Spring Training stats don’t matter. Right? Right. Well, mostly. It’s true — you shouldn’t be paying attention to things like batting average, ERA, or even home-run figures in the spring. There’s just too little time, too much volatility in the statistics, and too much uncertainty surrounding the quality of opposition for those numbers to have, well, any meaning. But last year, Dan Rosenheck’s excellent work in The Economist, later nominated for a SABR Analytics Conference Research Award, revealed that certain peripheral Spring Training statistics actually can have some predictive value for the regular season.
It needs to be stressed: even then, the effects are small. Nothing that happens in Spring Training should drastically alter your perception of a player. And for most guys, nothing should change. But, for the few players at the very end of each spectrum in these particular statistics, it’s okay to move your expectations up or down a tick or two.

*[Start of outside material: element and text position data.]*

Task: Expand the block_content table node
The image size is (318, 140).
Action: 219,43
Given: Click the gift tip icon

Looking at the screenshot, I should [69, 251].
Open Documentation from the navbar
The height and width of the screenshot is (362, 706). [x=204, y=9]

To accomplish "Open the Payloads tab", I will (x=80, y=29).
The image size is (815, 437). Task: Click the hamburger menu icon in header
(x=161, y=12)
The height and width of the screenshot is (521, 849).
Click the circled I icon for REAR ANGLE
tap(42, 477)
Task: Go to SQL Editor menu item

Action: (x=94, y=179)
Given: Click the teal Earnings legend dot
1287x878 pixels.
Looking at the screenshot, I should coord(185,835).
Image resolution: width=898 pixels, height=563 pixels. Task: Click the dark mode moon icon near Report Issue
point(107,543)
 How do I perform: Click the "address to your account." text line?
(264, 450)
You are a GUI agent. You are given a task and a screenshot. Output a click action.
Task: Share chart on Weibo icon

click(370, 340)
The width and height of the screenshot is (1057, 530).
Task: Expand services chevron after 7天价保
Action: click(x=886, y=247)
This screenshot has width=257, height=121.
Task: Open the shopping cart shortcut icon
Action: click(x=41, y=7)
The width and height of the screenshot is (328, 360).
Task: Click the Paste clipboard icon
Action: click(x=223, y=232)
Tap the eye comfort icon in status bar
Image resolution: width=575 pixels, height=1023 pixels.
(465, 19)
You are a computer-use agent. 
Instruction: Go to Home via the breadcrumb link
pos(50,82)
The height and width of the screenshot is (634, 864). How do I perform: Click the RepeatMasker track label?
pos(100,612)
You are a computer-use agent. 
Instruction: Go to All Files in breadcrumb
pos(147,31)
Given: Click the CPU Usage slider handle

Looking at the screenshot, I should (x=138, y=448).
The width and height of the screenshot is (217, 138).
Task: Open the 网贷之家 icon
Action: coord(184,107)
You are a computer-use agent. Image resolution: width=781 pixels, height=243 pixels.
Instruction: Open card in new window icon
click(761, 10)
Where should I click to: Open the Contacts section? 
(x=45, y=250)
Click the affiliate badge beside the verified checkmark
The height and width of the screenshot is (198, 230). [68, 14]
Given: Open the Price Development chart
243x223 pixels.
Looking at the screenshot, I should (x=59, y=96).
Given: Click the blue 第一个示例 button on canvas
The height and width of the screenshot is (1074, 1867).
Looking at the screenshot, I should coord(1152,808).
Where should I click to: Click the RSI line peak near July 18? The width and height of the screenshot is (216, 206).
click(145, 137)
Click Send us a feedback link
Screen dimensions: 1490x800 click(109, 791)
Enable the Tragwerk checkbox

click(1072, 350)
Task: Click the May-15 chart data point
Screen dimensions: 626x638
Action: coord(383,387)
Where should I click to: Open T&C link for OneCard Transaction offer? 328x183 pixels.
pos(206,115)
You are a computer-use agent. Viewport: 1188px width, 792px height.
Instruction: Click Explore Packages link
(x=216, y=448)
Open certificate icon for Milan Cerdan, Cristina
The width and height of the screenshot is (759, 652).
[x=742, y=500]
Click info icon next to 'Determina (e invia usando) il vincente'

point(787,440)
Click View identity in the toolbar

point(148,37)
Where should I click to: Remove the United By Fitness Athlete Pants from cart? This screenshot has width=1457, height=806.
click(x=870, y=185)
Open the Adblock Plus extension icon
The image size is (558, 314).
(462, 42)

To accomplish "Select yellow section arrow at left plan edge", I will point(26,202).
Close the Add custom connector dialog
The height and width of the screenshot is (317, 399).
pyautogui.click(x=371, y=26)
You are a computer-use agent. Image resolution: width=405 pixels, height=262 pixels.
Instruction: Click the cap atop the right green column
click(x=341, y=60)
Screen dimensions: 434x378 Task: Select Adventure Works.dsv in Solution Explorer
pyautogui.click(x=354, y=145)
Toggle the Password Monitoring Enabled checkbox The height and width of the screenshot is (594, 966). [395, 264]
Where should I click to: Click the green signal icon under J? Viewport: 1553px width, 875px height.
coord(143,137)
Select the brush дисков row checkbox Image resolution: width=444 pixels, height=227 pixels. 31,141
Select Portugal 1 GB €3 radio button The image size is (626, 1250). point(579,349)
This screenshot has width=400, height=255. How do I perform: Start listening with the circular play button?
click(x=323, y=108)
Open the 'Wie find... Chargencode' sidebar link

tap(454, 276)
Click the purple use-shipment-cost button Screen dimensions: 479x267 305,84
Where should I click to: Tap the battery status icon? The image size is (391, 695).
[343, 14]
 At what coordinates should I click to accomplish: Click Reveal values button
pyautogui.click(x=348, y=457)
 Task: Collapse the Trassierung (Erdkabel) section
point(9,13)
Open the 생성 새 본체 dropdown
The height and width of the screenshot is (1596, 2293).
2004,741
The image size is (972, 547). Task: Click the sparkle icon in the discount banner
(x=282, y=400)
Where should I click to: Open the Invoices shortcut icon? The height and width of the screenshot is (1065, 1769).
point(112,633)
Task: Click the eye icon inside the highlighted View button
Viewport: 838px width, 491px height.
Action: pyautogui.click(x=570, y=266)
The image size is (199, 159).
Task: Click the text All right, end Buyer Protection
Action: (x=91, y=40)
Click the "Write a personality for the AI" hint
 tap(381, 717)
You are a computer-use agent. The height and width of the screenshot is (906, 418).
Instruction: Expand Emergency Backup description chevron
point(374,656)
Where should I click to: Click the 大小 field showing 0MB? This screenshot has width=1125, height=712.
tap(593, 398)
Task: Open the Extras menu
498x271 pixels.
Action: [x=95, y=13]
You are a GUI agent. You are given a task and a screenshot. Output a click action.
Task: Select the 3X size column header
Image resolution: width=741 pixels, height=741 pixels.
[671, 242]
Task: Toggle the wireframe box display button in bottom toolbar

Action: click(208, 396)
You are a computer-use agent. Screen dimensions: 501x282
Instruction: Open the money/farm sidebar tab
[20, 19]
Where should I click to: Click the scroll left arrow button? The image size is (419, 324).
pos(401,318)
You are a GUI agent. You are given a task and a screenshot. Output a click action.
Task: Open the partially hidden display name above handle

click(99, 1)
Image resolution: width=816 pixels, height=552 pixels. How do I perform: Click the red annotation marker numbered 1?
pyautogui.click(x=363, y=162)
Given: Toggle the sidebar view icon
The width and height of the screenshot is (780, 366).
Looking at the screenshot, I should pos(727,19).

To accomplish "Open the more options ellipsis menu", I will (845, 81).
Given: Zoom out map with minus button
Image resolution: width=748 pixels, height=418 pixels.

You should read Rosenheck’s article and also view the slides he used to present his research at the MIT Sloan Sports Analytics Conference, but I’ll briefly summarize his findings here anyway:
- For batters, the three most predictive statistics that stabilize most quickly are: strikeout rate, walk rate, and isolated power on contact.
- For pitchers, the three most predictive statistics that stabilize most quickly are: strikeout rate, walk rate, and ground-ball rate.
- Each player’s Spring Training figures should be compared against his own projections to find the largest outliers.
- We can learn the most in the spring about younger players, who have less major-league playing time, therefore less significant data to fuel the projections, therefore more uncertainty within those projections
Using those four basic principles from Rosenheck’s work, we can fairly easily use the Spring Training leaderboards from MLB.com and our depth chart projections here on the site (a mix of ZiPS and Steamer projections with author-updated playing-time estimates) to find the players who changed their outlook the most this spring (though still not that much!).
The Hitting Winners
Jake Lamb
- 2016 projections: 25.6 K%, 8.4 BB%, .200 isolated power on contact
- 2016 spring stats: 24.2 K%, 19.7 BB%, .405 isolated power on contact
By this measure, Arizona’s third baseman Jake Lamb has had the single most encouraging spring of any batter in baseball. He’s still striking out more than the average batter, but he also has the highest walk rate of any qualified batter in the spring — more than double his projected rate — and he’s doubled his power output, perhaps thanks to a change in his swing path, inspired by his teammate, A.J. Pollock.